AbstractIn this paper, a probabilistic double linear damage accumulation model is proposed to characterize the uncertainty of damage accumulation using the statistics of material fatigue life. The probabilistic modeling framework is performed under normal distribution assumption of fatigue life. By applying a one‐to‐one probability density function transformation method, the probability distribution of critical damage and cumulative damage can be extracted and derived. The proposed probabilistic damage accumulation model is then used for fatigue reliability analysis by building the reliability formulas with respect to the cumulative damage and the critical damage under both constant and variable amplitude loadings.
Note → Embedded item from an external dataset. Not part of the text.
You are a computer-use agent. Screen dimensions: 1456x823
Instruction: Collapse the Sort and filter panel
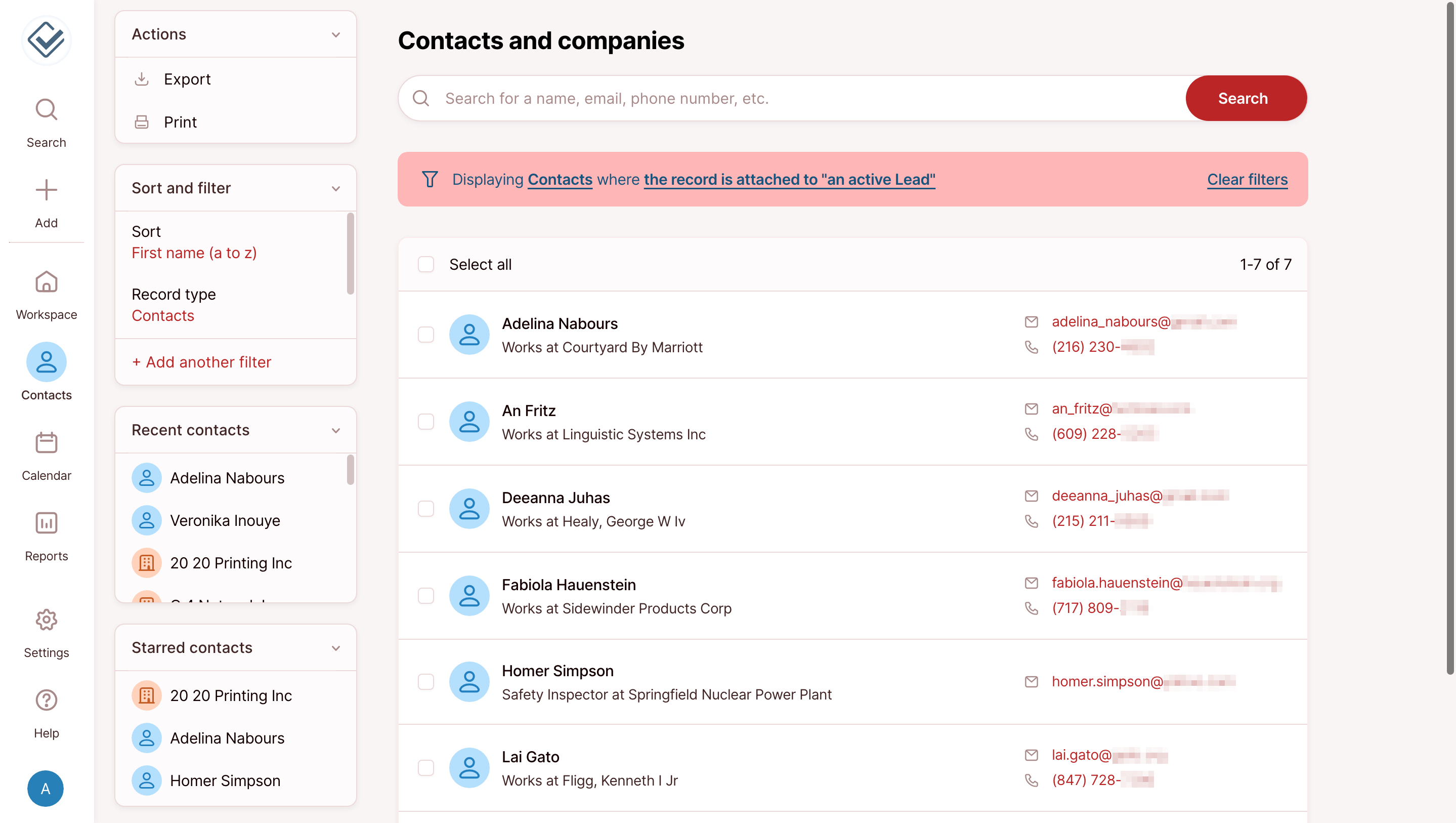pyautogui.click(x=336, y=188)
It treats the mean and variance of cumulative damage as time‐dependent values that dynamically vary with increase in usage life. The reliability can be easily calculated by limited data necessary from fatigue life samples. The applicability of the proposed method is demonstrated using the experimental data of two metallic materials under constant amplitude and two‐block loadings. The results show that the model predictions are in good agreement with the experimental observations under constant amplitude loading and L‐H loading sequence. In addition, the proposed method provides better predictive ability than the Miner rule under constant amplitude loading and H‐L loading sequence. Moreover, the predicted reliability plots can typically present a two‐stage fatigue characteristic during crack initiation and crack propagation periods.